Molecular Interactions. This component contains a tandem repeat of two SH3 domains near the center of the molecule. The first of these binds to a proline-rich sequence within the C-terminus of p22phox in the assembled oxidase complex. In addition, this SH3 domain can interact with the C-terminal proline-rich sequence in the same molecule (possibly in the non-activated p47phox.). The second of these appears to bind to a proline-rich sequence in p67phox. near the center of this molecule. SH3 interactions with proline-rich regions, while undoubtedly important, do not appear to be the sole determinants of protein-protein interactions among oxidase components.

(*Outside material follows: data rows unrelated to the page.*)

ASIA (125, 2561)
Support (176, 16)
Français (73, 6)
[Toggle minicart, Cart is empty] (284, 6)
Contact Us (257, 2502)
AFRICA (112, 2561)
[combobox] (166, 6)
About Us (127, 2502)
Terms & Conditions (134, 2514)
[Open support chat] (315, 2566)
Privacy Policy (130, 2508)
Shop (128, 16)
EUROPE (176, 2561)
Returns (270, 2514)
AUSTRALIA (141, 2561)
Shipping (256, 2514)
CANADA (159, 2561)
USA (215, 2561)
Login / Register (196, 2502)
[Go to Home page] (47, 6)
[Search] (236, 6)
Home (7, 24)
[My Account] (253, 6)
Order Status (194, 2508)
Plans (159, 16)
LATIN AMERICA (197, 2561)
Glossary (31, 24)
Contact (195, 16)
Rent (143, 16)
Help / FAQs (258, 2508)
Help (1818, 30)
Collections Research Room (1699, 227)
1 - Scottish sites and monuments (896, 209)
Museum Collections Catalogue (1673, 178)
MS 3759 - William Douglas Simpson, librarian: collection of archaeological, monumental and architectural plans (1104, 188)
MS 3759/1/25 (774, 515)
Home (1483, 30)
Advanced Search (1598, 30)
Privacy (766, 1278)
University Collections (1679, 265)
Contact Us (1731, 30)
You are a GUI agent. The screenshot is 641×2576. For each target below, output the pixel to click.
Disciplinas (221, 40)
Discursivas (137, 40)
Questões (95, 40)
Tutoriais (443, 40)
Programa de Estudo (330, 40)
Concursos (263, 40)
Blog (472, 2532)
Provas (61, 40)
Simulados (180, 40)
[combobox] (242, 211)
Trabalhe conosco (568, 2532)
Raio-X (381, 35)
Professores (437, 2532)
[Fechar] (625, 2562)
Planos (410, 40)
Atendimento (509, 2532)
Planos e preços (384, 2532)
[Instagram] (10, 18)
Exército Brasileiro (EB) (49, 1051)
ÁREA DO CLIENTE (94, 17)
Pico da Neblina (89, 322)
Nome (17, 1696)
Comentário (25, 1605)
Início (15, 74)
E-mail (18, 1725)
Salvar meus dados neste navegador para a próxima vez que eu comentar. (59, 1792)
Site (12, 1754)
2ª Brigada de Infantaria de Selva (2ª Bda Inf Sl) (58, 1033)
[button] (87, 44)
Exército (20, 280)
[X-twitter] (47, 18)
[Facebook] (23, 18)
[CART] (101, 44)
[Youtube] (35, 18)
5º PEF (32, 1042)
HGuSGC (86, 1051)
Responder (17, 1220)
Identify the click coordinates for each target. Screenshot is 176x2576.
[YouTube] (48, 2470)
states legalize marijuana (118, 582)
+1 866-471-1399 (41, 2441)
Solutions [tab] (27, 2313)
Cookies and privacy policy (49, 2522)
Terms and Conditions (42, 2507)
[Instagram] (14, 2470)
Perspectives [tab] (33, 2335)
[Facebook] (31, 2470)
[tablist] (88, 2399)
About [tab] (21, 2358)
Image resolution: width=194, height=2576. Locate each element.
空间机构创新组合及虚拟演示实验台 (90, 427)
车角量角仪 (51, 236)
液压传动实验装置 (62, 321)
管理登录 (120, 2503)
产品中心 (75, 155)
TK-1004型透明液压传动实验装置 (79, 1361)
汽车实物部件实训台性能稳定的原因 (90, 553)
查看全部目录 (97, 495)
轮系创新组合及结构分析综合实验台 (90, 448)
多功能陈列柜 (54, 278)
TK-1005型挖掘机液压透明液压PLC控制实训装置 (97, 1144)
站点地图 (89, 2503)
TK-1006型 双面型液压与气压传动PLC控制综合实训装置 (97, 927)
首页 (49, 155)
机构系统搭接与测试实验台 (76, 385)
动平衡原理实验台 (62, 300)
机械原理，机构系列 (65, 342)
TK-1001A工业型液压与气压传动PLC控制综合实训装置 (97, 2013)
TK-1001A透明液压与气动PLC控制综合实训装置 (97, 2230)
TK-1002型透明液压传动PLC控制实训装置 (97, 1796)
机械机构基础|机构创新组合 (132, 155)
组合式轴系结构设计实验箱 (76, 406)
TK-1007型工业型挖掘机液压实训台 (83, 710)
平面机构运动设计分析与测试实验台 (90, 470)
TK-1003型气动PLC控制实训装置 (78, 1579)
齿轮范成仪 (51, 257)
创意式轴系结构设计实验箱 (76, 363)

Phosphorylation. In vivo, p47phox becomes phosphorylated at multiple serines within its C-terminus in response to cellular activation. Phosphorylation appears to be part of the activation signal for the oxidase, although phosphorylation of other components may also be involved. A cell-free system showing activation by phosphorylation of p47phox as well as a membrane component has recently been described (Park, et al. (1997) JBC 272, 11035-11043).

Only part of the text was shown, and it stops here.